_課題_
a: 産業構造についての本文では、文明は文化に対してどのような概念だと述べられていますか。
b: 産業構造についての本文を、最後の文の後から書き継いでください。

_本文_

----

2011年8月29日月曜日

第6次産業をめざせ

 日本の産業構造は、歴史の推移にしたがって大きく変化してきた。明治の初期は1次産業すなわち林業、農業、漁業が大部分を占めていたが、明治の半ばから大正にかけては第2次産業すなわち製造業が台頭し、主要産業の座を奪った。この産業の成長は長く続いたが、昭和の末期にはピークに達し、その後は途上国の追い上げや人口構造の変化などの影響を受けて、構造比におけるウエイトは低下の一途を辿っている。その一方で大きく躍進したのが、金融業、流通業、サービス業などを擁する第3次産業である。またこの時期には、第4次産業すなわちIT産業が勃興し、経営組織の変革や延いては一種の産業革命さえもたらすことになった。現在はそれをベースにした第5次産業の時代といえよう。好例がITと金融業の交配によって生み出された「マネーゲームビジネス」である。この名称は私が仮に付けたものだが、その主流は欧米系のファンド企業が行っているビジネスである。
 概観すると日本は、第1次から第4次にいたる産業構造の変革では、概ね成功を収めたといえるだろう。しかし第5次産業での成功はあまり期待できそうもない。国民性からみて、どうも適性がないように思えるからだ。しかも、この産業にはすでに破綻の兆しがみえる。もともとこの種のビジネスは、一種の虚業である。この分野では、ユダヤ系の企業が際だった才能を発揮してきたが、しょせんは泡沫ビジネスに過ぎないのだ。
 さて、問題はこれからである。第4次産業時代まで日本は、常に半歩遅れで欧米企業に追随し、最終的には同レベル乃至それを凌駕する位置を獲得してきた。しかし今や欧米諸国が第5次産業で破綻するとなれば、今後は自前で新産業を創造しなければならない。私はそれを第6次産業と名付けることにしている。然らばその内容はどういうものか。いずれこのブログで明らかにしていく心算だが、取りあえずその概念を示しておこう。
 いうまでもなく第6次産業の創出には、従来とは違う考え方とアプローチが必要である。まず考え方について言えば、文化と文明の違いを認識することから始めなければならない。通常はこの二つは明確には区別されていない。歴史学者でさえ混同している例が多い。しかし両者の違いは明らかである。簡単にいえば、文明は文化に包含される下位概念である。別の表現をすれば、文化は暗黙知であるが、文明は形式知である。したがって文化には言語化されないものも内蔵されるが、文明には言語化できるものしか含まれない。
 日本は地理上の位置に加えて、鎖国という特殊な事情があったので、独自の文化に基づいて文明を形成してきた。しかし幕末の開国によって門戸が開かれ、その結果として異質でパワフルな欧米型の文明を知った。それは軍事、産業、政治、生活、芸術などあらゆる分野に及んだ。ただし、それらは全て言語によって表せるもの、すなわち欧米文化に由来する欧米文明に属するものだけである。かくして日本の新産業は、すべて西欧文明に基盤をおく技術に依存することになった。外国語とくに英語に堪能なことが、産業界におけるエリートの条件になったのは、その余波の一つである。

----

_収集データ_
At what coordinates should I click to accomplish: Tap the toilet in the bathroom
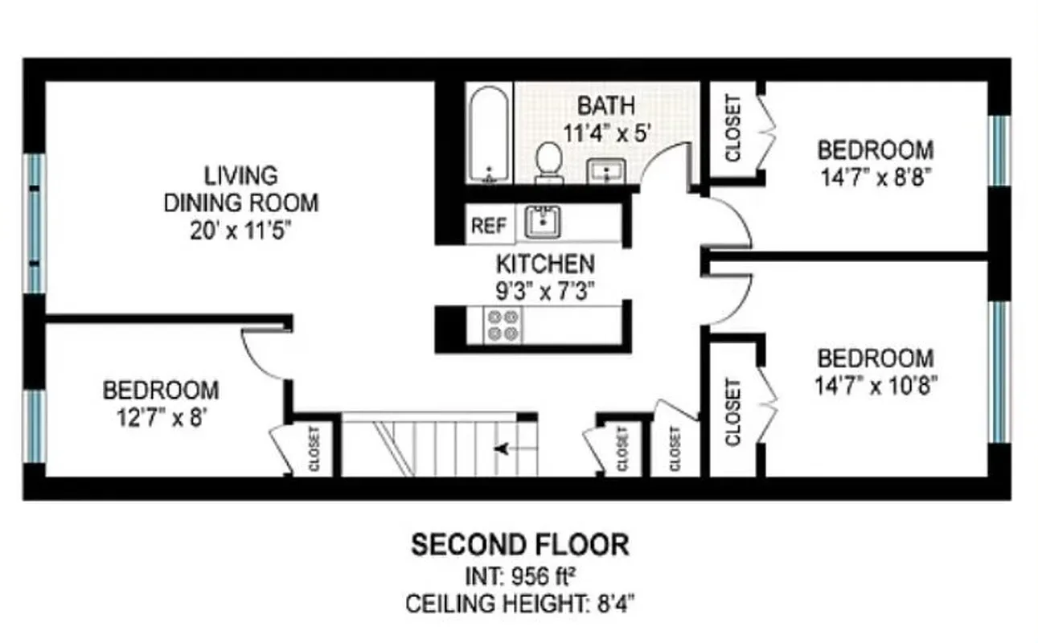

----

_解答_
a: 文明は文化に包含される下位概念だと述べられています。

b:
 このようなアプローチは、第4次産業時代までは概ね通用するものであった。しかし上述したように、今や西欧型の文明に基づく産業のあり方が揺らぎはじめている。途上国は別として、今や欧米先進国の経済・産業を覆っているのは深刻な閉塞感である。今後はおそらく凋落の一途を辿るに違いない。日本も従来の欧米型産業パターンを踏襲する限り、同じ悩みから脱却することはできない。しかし幸いなことに、日本にはとっておきの切り札がある。いままで等閑にしてきた固有の文化をベースにして、新しい産業文明を構築し直すことである。もちろん既に自家薬籠中のものとなっている西欧型文明は十分活用しなければならない。それに加えて、固有文化に基づく文明を交配させるのである。それには、お家芸ともいえる折衷技術を、さらに洗練させなければならない。
 たとえばアニメや、ロボット、精密部品、炭素繊維などの新素材、さらには高級野菜やなど日本の技術がカバーする範囲は驚くほど広い。これらの多くは見かけ上、西欧型の技術文明そのものである。しかしその根幹のところまで遡ると、すべては日本人が持っている「匠」の心に行き着くのである。いうまでもなく匠の技術は、日本文化が生んだ日本文明の精華である。この見方に立つと、日本の第6次産業は、もはや始動しているともいえるだろう。その具体例および今後の展開については、このブログで引き続きフォローしていくつもりだ。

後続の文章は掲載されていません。